Amyloidosis is a clinical condition which is difficult to diagnose and monitor, due to the lack of specific and non-invasive methods. Nuclear imaging brings hope to this field of medicine, since it allows to functionally detect amyloid deposits. Nuclear scans present many advantages, such as quick assessment of disease extent owing to whole-body scintigraphy, ability to monitor the progression or regression of illness, and very low invasiveness (apart from a small dose of ionising radiation). A few valuable radiotracers, such as 123I-SAP, 99mTc-Aprotinin or 11C-PIB dedicated for imaging of amyloidosis were already initially tested and the results are promising, which means that their role will probably be established in clinical practice in the near future.

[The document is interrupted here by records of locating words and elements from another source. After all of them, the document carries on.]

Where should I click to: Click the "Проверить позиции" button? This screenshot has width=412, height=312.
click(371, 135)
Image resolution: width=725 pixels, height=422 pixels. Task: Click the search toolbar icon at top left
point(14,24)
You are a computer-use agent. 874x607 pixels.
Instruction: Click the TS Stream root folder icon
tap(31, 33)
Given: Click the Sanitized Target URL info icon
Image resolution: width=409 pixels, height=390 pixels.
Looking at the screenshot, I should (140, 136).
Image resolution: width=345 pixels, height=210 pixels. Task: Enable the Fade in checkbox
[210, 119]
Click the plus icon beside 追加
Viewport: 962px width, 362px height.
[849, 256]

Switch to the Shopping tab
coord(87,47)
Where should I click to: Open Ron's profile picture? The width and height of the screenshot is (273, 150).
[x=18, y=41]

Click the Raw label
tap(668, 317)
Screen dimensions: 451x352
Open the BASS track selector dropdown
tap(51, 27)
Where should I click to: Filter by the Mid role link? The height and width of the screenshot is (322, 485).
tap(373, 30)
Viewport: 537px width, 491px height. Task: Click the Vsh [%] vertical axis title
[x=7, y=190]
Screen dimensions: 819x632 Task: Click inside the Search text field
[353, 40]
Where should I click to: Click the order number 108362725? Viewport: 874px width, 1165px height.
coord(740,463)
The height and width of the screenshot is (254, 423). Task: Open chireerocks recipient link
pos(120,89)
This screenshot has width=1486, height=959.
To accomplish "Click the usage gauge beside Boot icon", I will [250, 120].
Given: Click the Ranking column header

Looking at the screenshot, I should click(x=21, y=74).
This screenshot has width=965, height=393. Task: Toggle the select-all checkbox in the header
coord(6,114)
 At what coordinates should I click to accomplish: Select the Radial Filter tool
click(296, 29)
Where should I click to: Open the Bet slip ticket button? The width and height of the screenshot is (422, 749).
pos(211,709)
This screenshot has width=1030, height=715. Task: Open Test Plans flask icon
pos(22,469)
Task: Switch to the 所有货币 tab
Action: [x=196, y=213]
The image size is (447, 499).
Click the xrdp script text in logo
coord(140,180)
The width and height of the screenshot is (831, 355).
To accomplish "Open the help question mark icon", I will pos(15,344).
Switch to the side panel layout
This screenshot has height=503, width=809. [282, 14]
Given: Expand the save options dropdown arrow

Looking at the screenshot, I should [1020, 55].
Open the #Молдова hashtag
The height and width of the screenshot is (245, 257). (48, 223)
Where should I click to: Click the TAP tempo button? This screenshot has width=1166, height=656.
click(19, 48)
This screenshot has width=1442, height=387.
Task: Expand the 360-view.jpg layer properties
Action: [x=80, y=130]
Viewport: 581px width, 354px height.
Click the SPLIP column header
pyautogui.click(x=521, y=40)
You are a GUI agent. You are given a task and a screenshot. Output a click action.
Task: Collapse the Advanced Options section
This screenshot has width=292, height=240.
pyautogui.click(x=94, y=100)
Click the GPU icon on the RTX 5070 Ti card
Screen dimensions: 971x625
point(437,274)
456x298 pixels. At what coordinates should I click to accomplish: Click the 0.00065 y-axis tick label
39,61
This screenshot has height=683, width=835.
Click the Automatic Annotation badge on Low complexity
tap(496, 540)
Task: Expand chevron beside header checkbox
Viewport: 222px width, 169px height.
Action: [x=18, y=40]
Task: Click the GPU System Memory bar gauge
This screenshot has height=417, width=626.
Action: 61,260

Certainly, some of the commonly available, “everyday” radiopharmaceuticals, for example bone-seeking tracers, could be more involved in the monitoring of the disease in cases with confirmed uptake. Nevertheless, further clinical studies are required to find new specific radiotracers which will allow to precisely detect, diagnose and monitor this troublesome and diverse clinical condition called amyloidosis.